A highway section with a climbing lane is not considered a three-lane highway, but a two-lane highway with an added lane for vehicles moving slowly uphill so other vehicles using the “normal” lane to the right of the centerline are not delayed. These faster vehicles pass the slower vehicles moving upgrade, but not in the lane for opposing traffic, as on a conventional two-lane highway. A separate climbing lane exclusively for slow-moving vehicles is preferred to the addition of an extra lane carrying mixed traffic
Climbing lanes are generally applied as a spot improvement, most often on steep sustained grades that cause heavy vehicles, particularly heavy trucks, to travel at slow speeds.
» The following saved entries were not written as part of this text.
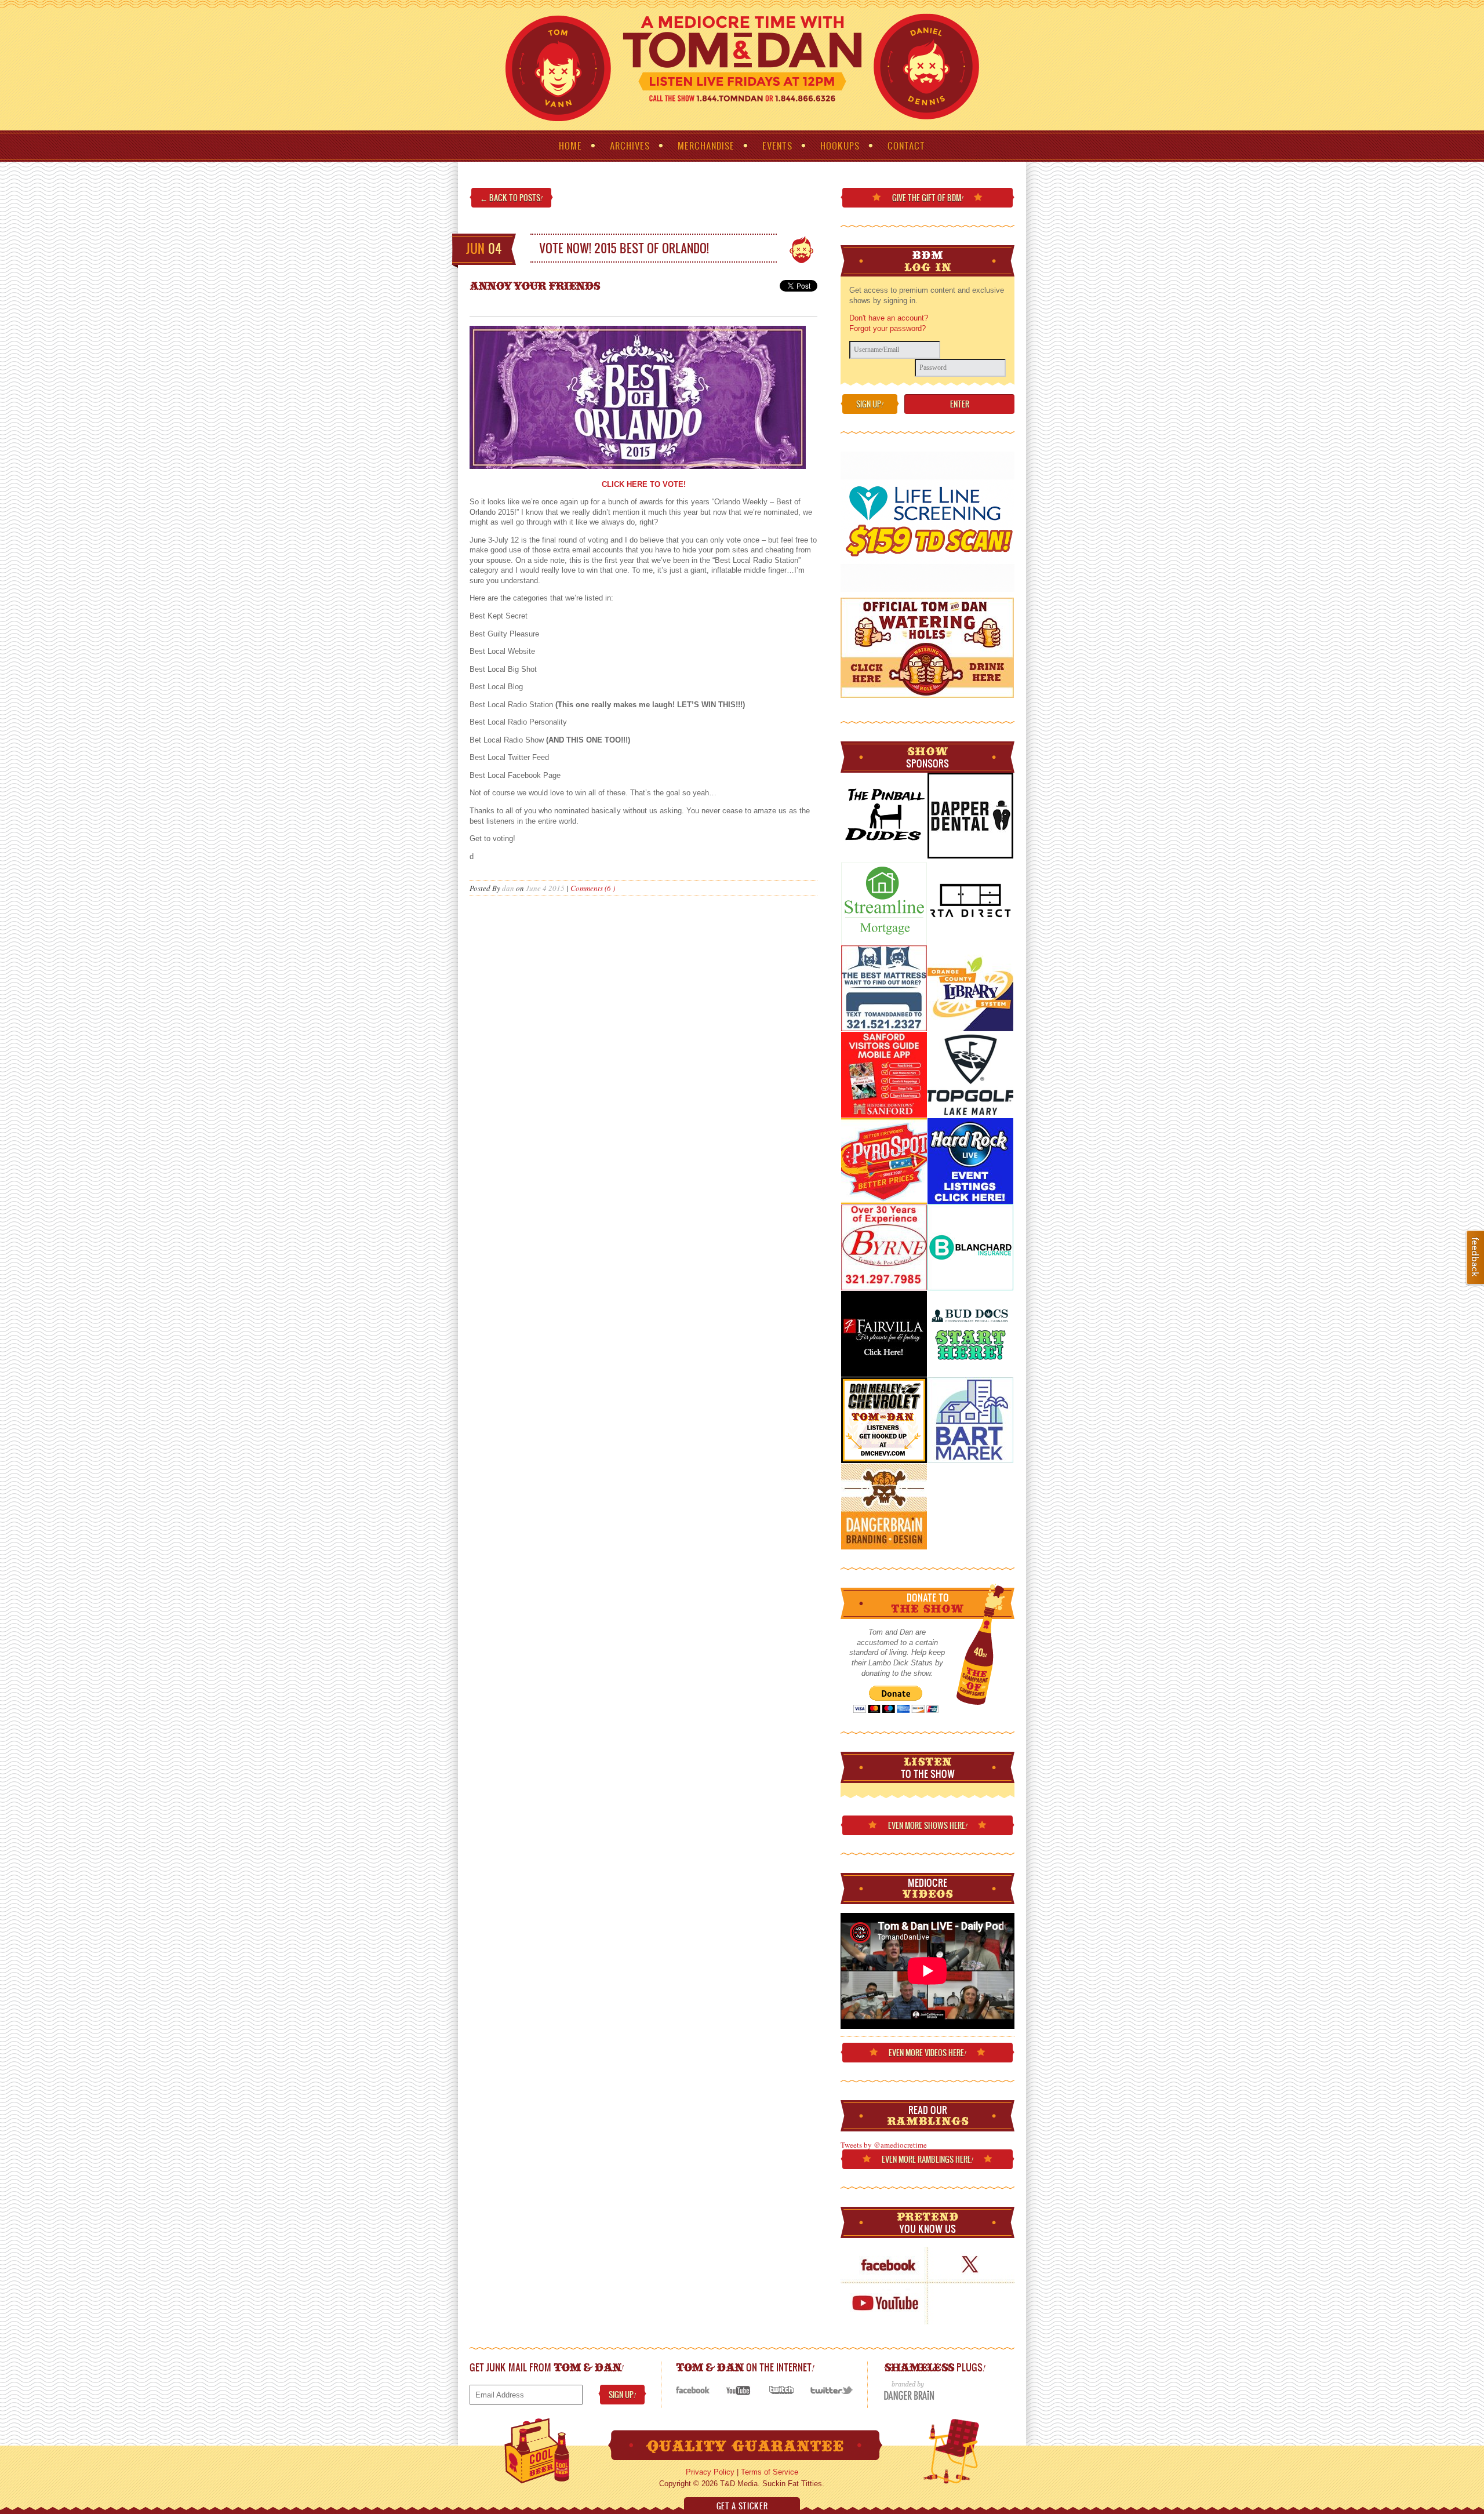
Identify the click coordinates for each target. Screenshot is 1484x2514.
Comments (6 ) (592, 888)
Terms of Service (769, 2472)
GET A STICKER (742, 2506)
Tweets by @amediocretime (884, 2145)
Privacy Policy (710, 2472)
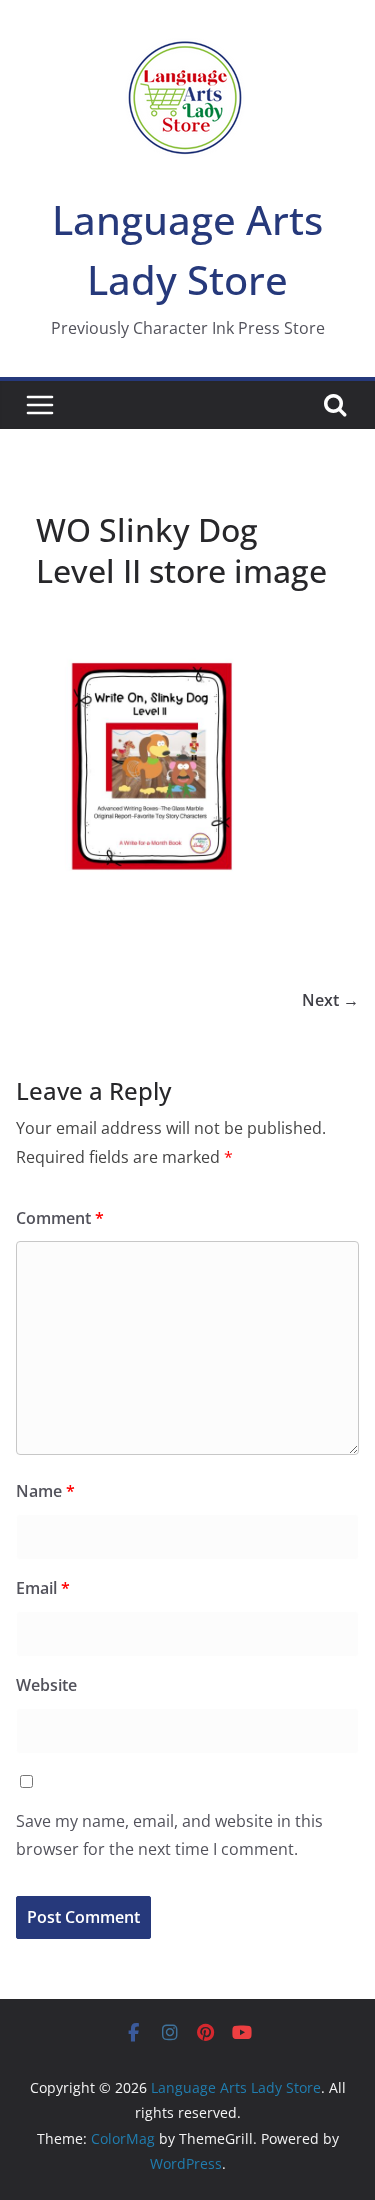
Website (46, 1685)
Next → (330, 1000)
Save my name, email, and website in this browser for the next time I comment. (169, 1835)
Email (43, 1588)
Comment (60, 1218)
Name (45, 1491)
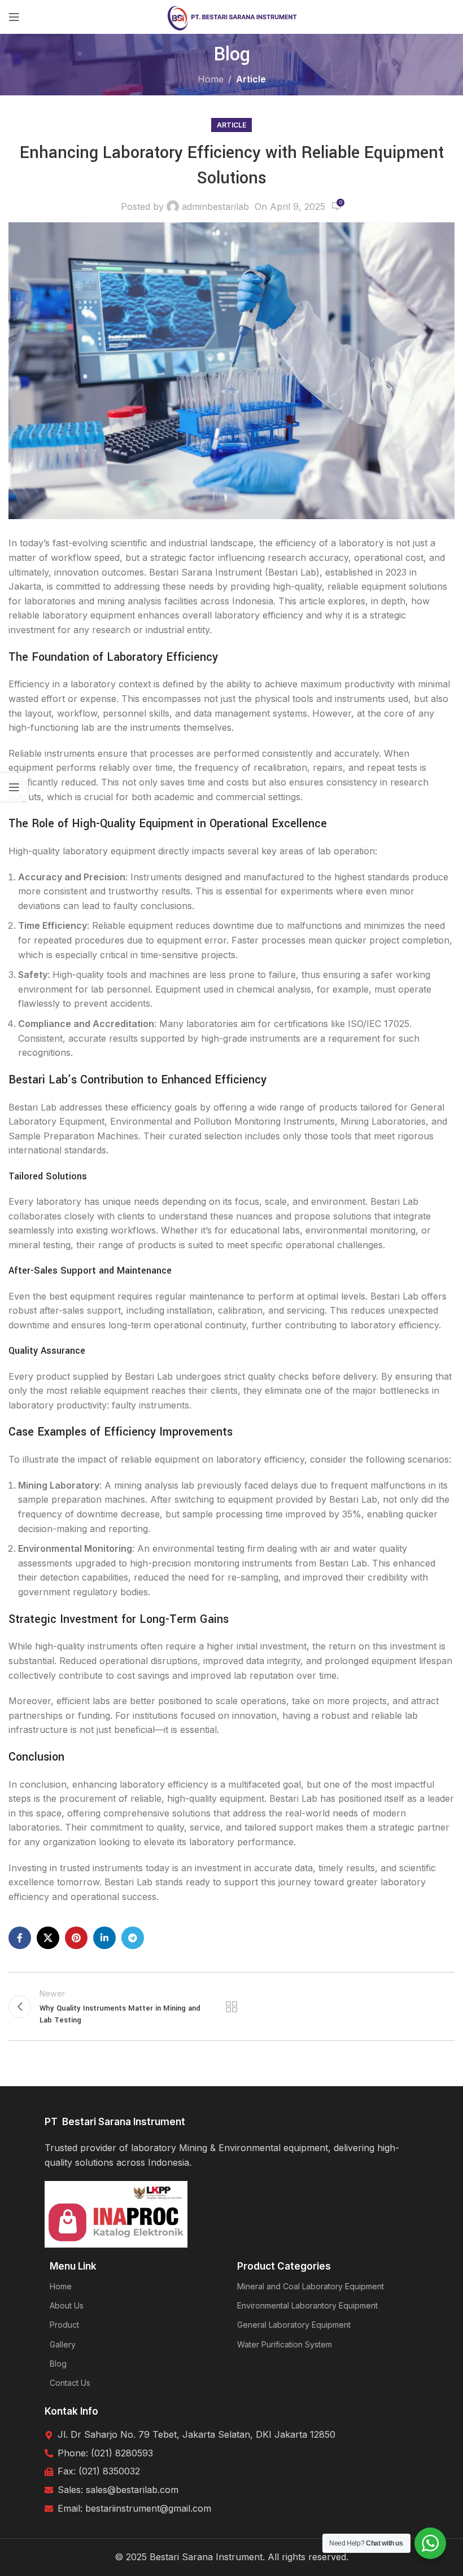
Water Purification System (284, 2344)
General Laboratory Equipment (294, 2324)
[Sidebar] (14, 787)
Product (64, 2324)
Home (211, 79)
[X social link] (48, 1937)
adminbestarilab (215, 206)
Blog (58, 2363)
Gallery (63, 2344)
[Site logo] (232, 15)
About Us (67, 2305)
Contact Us (70, 2383)
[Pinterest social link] (76, 1937)
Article (251, 79)
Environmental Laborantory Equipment (307, 2305)
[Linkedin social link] (104, 1937)
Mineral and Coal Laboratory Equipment (310, 2286)
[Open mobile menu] (14, 17)
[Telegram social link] (132, 1937)
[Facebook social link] (19, 1937)
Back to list (231, 2006)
This reduces capacity, creates platoons, and increases delay. Additionally, safety problems may arise when the reduction in speed of heavy trucks exceeds 10 mph along the grade (a heavy truck is one with a 300 lb/hp ratio). The volume and percentage of heavy trucks are factors in justifying the added cost of the climbing lane. A typical design for two-lane highways with climbing lanes is available.
Climbing lanes are designed for each direction independently of each other. Depending on the alignment and profile conditions, they may or may not overlap, when there is a crest with a long grade on each side.
It is desirable to provide a climbing lane, as an added lane for the upgrade direction of a two-lane highway where the grade, traffic volume, and heavy vehicle volume (this includes recreational vehicles) combine to degrade traffic operations from those on the approach to the grade. Where climbing lanes are provided there has been a high degree of compliance in their use by truck and RV drivers.
The following criteria, reflecting economic considerations, can be used to justify a climbing lane on a highway improvement project:
- Upgrade traffic flow rate exceeds 200 vehicles per hour.
- Upgrade truck (and/or RV) flow rate exceeds 20 vehicles per hour.
- One of the following conditions exists:
- A 10 mph (15 km/h) or greater speed reduction is expected for a typical heavy truck.
- Level of Service (LOS) E or F exists on the grade.
- A reduction of two or more levels of service is experienced when moving from the approach segment to the grade.
In addition, safety considerations may justify the addition of a climbing lane regardless of grade or traffic volume. The Highway Capacity Manual and the AASHTO Green Book can also be use to determine the need for climbing lanes.
The upgrade flow rate is determined by multiplying the predicated or existing design hour volume by the directional distribution factor (the percentage of the design hourly volume moving in one direction) for the upgrade direction and dividing the result by the peak hour factor (the percentage of the AADT during the 30th highest hour determined for the year). The number of upgrade trucks (and/or RV’s) is obtained by multiplying the upgrade flow rate by the percentage of trucks in the upgrade direction.
Standard shoulders are used throughout the length of the climbing lane unless a lesser shoulder width would substantially reduce costs. In no case will the shoulder width be less than 4 feet. Pavement marking and signing are essential to the operation of climbing lanes. Climbing lanes should be extended over crests whenever possible to facilitate truck acceleration.